隻見船隊和軍隊一起停下,數百人持槍結陣,其餘士兵從船上搬來甲胄。
很快,明軍就在城外把甲胄穿戴整齊,朝著城門徐徐進發。還分出幾隊士兵,護送小船回南浦港,需要繼續分批運輸物資。
李繼仁總算看清楚了,驚慌道:“旗幟有日月圖案,為首官員手持節杖,那是大明國的使臣來了。快快隨我出城迎接天使!”
一群官吏蜂擁而出。
金兵離開以後,逃進城內避難的平壤大族,多少還有些藏起來的財貨糧食。他們得知大明使節到來,也紛紛湧出城去,想要獲得天使庇護,順便打秋風看能不能弄來糧食。
“小臣浿西道禦史李繼仁(浿西節度使樸純義),拜見大明天使!”
這些官員還在拜見,忽有平壤大族喊道:“是南湖先生!”
南湖先生,就是鄭知常。
鄭知常已經失去理智了,衝過去揪住李繼仁:“你身為一方官長,為何把平壤治理成這幅模樣?”
李繼仁叫苦道:“金人肆虐,搶光了糧食,朝廷又不撥糧賑濟,我怎麼可能變出糧食?”
軍醫看到城外也有白骨,跑去找趙立低聲訴說。
趙立又來到許亢宗身邊:“許相公,軍醫建議不要進城,在城外挑一塊地方紮營。按照陛下和太子傳授的法子,軍營當中須得廣撒石灰,全軍還要製作口罩佩戴。不要隨便用手觸摸雜物,平時喝水一定要煮沸。”
“為何?”許亢宗問。
“防止染上瘟疫。”趙立道。
許亢宗頓時嚴肅起來:“還須注意什麼?”
趙立說道:“當組織人手搜檢野外屍骸,堆在一處全部用火燒掉。
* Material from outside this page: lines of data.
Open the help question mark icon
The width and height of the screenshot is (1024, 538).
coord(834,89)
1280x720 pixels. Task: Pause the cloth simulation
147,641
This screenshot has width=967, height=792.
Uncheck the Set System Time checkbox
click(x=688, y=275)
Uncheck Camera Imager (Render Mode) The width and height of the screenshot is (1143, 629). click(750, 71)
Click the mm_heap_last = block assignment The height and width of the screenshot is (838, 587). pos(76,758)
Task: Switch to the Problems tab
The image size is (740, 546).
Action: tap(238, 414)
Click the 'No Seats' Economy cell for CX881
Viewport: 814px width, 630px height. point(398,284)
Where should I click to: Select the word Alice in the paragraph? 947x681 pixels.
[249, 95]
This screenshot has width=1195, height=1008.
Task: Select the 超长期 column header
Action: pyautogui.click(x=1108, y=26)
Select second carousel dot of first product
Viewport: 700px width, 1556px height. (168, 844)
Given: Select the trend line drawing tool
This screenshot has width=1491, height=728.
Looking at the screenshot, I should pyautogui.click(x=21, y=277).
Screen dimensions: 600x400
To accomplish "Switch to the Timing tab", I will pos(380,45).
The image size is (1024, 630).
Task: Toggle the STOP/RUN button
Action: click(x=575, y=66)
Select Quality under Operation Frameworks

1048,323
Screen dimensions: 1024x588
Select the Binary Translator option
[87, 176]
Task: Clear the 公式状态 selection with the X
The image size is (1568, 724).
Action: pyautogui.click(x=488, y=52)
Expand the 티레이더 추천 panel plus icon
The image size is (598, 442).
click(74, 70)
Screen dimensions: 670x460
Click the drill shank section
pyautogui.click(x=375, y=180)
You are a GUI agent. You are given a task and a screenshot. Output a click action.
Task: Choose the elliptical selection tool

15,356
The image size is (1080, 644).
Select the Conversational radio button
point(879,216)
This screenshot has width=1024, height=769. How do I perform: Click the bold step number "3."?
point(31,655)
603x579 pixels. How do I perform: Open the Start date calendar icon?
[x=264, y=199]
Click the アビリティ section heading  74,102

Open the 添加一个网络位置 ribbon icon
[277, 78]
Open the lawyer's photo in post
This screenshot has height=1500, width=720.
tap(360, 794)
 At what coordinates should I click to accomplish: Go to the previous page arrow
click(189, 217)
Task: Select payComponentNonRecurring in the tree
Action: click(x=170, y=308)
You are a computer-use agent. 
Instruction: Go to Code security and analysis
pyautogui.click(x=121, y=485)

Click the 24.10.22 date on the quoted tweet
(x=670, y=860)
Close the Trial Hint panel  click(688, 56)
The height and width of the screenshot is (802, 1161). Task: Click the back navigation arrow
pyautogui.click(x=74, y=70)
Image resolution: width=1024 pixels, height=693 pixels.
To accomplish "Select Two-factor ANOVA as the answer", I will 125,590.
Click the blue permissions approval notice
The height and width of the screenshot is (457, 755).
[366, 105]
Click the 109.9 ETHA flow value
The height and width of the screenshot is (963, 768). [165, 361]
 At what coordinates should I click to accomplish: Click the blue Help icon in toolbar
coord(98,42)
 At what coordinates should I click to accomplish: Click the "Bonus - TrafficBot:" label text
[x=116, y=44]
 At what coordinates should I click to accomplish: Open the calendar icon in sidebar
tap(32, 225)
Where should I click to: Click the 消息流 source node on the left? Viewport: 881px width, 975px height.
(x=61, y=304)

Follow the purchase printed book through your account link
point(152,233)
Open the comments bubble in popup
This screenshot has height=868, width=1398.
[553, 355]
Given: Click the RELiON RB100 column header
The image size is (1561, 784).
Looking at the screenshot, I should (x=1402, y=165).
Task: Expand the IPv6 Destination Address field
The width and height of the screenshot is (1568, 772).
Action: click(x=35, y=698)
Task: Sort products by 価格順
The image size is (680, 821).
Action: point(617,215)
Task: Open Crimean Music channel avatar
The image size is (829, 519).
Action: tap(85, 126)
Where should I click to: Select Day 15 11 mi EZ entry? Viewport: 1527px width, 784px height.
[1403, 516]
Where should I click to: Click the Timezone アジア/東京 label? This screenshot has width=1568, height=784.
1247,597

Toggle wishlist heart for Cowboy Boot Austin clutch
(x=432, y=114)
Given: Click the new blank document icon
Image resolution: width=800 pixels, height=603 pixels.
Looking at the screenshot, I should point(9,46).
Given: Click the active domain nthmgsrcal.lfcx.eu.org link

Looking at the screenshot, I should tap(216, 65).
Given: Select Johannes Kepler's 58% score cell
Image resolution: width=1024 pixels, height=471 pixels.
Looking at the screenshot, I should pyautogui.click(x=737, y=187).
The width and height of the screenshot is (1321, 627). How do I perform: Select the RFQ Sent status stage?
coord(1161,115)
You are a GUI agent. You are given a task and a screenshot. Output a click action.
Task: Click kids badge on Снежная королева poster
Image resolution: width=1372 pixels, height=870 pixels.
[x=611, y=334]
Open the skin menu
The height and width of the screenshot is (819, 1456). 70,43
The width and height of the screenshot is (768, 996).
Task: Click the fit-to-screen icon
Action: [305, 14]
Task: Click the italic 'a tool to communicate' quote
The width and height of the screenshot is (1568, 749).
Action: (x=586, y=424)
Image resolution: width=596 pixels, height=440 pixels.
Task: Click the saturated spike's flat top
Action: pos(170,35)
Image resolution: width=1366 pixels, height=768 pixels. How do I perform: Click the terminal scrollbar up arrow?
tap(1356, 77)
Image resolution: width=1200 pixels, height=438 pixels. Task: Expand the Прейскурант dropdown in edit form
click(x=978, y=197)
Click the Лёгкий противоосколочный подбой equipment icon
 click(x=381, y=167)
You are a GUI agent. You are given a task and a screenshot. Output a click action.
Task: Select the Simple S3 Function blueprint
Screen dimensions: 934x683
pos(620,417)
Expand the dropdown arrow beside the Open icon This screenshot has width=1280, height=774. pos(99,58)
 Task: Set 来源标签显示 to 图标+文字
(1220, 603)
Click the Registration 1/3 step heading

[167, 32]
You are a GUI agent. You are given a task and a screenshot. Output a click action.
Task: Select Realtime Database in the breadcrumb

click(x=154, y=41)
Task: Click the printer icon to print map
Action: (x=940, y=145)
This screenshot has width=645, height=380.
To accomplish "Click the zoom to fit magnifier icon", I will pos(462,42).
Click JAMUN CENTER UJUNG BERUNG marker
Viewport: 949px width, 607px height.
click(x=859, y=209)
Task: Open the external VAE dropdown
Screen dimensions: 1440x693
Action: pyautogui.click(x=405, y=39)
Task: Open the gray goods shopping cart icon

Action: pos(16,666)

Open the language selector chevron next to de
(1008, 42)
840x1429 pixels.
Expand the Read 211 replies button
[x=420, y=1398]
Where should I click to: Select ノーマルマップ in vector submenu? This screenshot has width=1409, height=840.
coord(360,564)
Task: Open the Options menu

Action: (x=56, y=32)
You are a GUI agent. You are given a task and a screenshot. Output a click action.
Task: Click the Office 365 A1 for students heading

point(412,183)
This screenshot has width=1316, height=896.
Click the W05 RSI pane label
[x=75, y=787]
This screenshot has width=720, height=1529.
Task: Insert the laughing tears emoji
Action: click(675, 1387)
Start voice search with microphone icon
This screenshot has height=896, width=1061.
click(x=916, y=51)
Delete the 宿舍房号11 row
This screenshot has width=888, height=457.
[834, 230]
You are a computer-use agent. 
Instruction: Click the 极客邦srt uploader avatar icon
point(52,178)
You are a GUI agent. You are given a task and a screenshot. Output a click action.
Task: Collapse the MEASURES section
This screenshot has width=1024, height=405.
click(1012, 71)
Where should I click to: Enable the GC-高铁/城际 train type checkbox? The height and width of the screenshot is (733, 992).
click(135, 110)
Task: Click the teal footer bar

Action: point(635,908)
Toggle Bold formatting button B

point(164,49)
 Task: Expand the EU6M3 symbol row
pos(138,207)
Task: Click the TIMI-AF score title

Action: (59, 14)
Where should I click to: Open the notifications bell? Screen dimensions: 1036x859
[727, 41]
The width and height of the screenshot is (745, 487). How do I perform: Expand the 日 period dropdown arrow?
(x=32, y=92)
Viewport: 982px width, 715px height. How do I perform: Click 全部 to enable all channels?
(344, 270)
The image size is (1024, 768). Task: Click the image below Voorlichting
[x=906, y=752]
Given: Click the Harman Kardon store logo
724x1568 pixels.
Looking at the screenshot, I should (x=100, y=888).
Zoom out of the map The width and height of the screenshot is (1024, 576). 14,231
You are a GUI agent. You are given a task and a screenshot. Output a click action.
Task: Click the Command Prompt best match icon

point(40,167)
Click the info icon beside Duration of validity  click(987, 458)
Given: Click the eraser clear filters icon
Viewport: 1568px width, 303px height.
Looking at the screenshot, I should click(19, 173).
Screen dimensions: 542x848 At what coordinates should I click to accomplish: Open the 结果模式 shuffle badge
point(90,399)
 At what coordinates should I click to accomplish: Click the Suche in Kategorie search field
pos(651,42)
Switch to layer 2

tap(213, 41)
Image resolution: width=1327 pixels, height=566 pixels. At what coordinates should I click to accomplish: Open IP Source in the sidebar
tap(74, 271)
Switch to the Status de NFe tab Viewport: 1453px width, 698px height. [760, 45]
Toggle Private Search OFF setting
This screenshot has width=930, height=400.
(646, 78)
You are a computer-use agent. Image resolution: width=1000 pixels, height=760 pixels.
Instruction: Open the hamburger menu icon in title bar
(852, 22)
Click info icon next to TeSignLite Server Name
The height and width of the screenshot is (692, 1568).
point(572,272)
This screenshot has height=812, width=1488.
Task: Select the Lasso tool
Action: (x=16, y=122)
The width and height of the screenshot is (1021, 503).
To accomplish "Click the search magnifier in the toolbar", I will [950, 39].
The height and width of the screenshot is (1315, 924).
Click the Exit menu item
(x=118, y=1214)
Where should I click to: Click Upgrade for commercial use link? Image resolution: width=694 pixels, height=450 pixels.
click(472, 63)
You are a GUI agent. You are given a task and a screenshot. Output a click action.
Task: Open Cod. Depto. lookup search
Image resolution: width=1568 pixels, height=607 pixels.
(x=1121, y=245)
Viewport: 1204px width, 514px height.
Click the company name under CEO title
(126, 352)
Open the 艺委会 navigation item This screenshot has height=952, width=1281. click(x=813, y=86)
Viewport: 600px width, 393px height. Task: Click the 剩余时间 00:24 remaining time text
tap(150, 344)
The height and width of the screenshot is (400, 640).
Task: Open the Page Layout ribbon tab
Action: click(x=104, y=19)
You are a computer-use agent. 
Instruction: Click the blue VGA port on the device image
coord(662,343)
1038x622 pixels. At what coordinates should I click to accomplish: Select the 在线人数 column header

搬運屍體之人,儘量隔離居住,防備染上瘟疫。再讓城內仔細觀察,一個月內沒有奇怪病症,我們到時再進城也不遲。”
許亢宗說:“恐怕逼迫再緊,高麗朝廷也拿不出多少糧食啊,還得讓登萊府運一些軍糧過來。”
鄭知常身邊,一群平壤大族還在哭嚎。
崔煥悄悄摸到李繼仁麵前,低聲解釋情況:“我奉命出使大明,請求大明出兵相助,誰知明國皇帝居然真派兵來了。他們以防備金兵為借口,妄圖駐兵平壤和保州,還要讓我國提供軍糧。請閣下速速派人到開京,讓朝中大臣們都知道此事,想個辦法把這些明軍給送走。”